To determine if there is a fact issue, we review the evidence in the light most favorable to the nonmovant, crediting favorable evidence if reasonable jurors could do so, and disregarding contrary evidence unless reasonable jurors could not. See Fielding, 289 S.W.3d at 848 (citing City of Keller, 168 S.W.3d at 827). We indulge every reasonable inference and resolve any doubts in the nonmovant's favor. Sw. Elec. Power Co. v. Grant, 73 S.W.3d 211, 215 (Tex.2002). When the trial court's summary judgment order does not state the basis for the trial court's decision, we must uphold the order if any of the theories advanced in the motion are meritorious. Provident Life & Accident Ins. Co. v. Knott, 128 S.W.3d 211, 216 (Tex.2003).

Capacity

In its third issue, Green Tree argues the trial court could not have granted summary judgment on the Woods' defense that Green Tree lacked the capacity to sue them. Before determining what evidence is relevant to establishing capacity, it is useful to note the distinction between standing and capacity.

“A plaintiff has standing when it is personally aggrieved, regardless of whether it is acting with legal authority; a party has capacity when it has the legal authority to act, regardless of whether it has a justiciable interest in the controversy.” Nootsie, Ltd. v. Williamson Cnty. Appraisal Dist., 925 S.W.2d 659, 661 (Tex.1996). Capacity concerns whether a party has a personal right to come into court, not whether it has an enforceable right or interest. Austin Nursing Ctr., Inc. v. Lovato, 171 S.W.3d 845, 849 (Tex.2005) (citing 6A Wright, Miller, & Kane, Federal Practice and Procedure: Civil 2D § 1559, at 441).
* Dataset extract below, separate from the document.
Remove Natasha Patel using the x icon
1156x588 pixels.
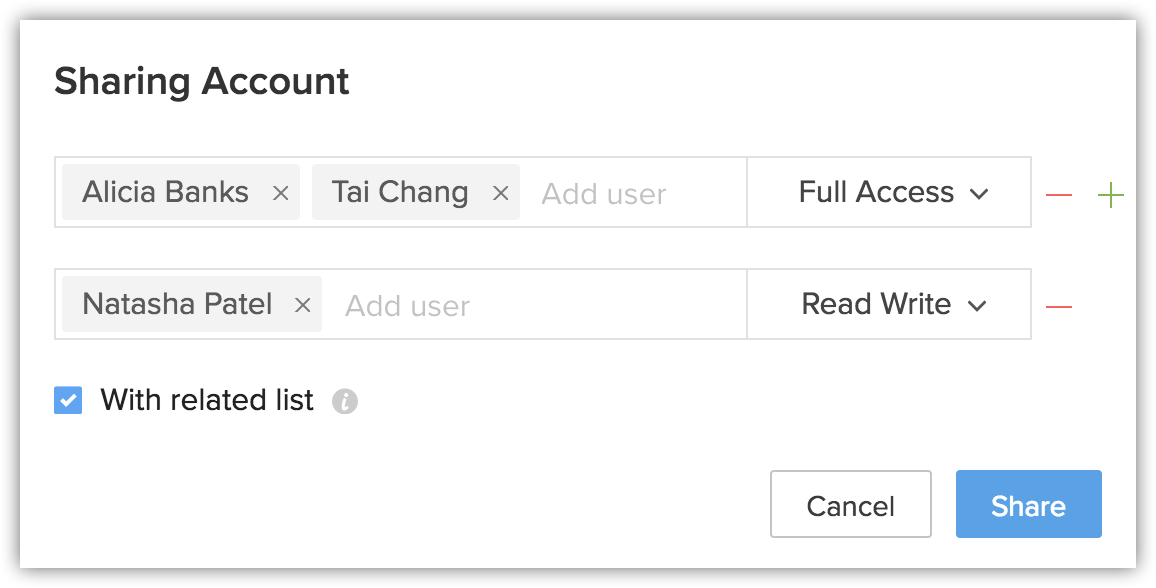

The service pooling agreement, its amendment, and the subservicing agreement together present more than a scintilla of evidence that Green Tree has the capacity to bring this lawsuit. The subservicing agreement makes Green Tree the servicer for the contracts part of the service pooling agreement. The original service pooling agreement identifies the Woods contract as a part of the service pooling agreement. The subservicing agreement gives Green Tree all of the authority for servicing that was given to Green Tree MH LLC under the amended service pooling agreement. The amended service pooling agreement gives the servicer the right to sue to collect and enforce the Woods contract. We hold this is sufficient to establish capacity. See id. at 851 & n. 3 (holding whether a party has the right to sue on behalf of another is a question of capacity).

Whether Green Tree presented sufficient evidence of a chain of title from the original seller in the Woods contract to one of the parties to the service pooling agreement—or whether the evidence establishes that the Woods contract remained a part of the service pooling agreement—relates not to capacity, but to standing. See Interstate Contracting Corp. v. City of Dallas, 135 S.W.3d 605, 618 (Tex.2004) (holding privity of contract is matter of standing).

Accordingly, we hold that the Woods' claim of Green Tree's lack of capacity could not have been a basis to support the trial court's grant of no-evidence summary judgment. We sustain Green Tree's third issue.